(Assignment) Please show every line from the entries that carries the word "green".

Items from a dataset
===============

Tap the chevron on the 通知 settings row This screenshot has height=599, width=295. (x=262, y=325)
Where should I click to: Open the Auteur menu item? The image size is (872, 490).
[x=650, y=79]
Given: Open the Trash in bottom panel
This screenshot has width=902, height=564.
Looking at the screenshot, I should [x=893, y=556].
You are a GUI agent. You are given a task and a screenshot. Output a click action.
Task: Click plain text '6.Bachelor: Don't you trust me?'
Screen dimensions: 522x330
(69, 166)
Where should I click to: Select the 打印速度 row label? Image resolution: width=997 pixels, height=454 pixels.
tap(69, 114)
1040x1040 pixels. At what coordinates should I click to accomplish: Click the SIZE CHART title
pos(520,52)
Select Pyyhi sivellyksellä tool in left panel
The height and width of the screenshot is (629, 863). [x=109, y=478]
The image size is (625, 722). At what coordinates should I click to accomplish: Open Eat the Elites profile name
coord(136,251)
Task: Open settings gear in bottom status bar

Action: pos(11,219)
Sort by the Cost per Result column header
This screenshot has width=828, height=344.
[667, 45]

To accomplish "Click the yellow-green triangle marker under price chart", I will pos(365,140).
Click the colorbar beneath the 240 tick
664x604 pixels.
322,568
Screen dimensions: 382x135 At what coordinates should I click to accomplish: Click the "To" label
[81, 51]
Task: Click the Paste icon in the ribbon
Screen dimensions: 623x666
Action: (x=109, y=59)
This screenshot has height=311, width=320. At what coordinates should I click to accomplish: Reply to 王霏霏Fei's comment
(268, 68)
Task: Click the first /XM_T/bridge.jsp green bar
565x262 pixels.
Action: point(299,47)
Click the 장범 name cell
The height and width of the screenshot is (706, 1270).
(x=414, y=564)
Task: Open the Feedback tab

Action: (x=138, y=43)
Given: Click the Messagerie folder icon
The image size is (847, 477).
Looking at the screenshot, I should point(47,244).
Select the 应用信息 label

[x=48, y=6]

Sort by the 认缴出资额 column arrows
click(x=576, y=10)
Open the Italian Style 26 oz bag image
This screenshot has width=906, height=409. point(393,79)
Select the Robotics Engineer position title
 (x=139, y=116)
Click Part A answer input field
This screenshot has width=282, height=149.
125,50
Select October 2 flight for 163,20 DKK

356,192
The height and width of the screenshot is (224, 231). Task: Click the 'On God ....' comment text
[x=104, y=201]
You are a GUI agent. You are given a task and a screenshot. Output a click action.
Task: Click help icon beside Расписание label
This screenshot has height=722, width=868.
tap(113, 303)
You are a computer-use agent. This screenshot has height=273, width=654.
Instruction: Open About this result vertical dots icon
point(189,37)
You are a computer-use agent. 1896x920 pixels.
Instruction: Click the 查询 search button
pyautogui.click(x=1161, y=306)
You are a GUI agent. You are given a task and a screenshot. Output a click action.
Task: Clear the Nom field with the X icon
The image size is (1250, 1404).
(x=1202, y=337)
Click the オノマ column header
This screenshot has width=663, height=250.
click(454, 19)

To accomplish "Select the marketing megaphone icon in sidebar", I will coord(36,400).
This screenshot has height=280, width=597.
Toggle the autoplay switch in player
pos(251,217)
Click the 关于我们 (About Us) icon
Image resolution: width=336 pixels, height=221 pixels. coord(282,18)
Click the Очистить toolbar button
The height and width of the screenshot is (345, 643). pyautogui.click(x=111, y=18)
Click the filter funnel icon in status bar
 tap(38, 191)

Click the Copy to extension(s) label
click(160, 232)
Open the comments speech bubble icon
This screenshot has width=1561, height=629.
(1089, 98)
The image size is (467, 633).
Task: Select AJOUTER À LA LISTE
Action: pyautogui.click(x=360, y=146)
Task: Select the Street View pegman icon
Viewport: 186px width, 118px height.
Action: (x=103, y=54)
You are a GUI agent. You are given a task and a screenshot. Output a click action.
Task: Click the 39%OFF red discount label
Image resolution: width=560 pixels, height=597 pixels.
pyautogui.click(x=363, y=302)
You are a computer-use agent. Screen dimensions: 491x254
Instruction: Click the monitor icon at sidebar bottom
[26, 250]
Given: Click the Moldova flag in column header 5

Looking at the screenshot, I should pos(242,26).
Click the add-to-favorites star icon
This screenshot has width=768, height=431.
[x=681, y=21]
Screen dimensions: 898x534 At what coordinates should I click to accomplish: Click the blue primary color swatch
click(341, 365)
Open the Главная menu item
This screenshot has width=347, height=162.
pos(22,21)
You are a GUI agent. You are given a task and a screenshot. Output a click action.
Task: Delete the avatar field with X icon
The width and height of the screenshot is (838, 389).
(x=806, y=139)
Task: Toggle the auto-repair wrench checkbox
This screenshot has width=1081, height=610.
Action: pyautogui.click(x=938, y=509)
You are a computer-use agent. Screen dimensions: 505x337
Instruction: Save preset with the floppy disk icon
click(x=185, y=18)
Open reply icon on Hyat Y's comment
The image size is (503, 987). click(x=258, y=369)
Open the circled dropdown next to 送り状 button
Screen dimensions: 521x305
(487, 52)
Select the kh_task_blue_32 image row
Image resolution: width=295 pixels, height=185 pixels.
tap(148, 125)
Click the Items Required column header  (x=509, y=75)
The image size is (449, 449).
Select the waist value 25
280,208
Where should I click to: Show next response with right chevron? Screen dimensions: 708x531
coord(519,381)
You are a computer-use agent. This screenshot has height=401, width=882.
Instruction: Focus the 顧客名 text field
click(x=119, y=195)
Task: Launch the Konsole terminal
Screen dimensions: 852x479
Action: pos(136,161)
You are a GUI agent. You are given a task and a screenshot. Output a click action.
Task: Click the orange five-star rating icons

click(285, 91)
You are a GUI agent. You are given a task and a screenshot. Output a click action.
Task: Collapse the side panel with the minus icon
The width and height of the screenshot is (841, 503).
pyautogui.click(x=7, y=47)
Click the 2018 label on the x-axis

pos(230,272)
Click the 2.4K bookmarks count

===============

(Solution for this problem)
To accomplish "Click the yellow-green triangle marker under price chart", I will pos(365,140).
Task: Click the first /XM_T/bridge.jsp green bar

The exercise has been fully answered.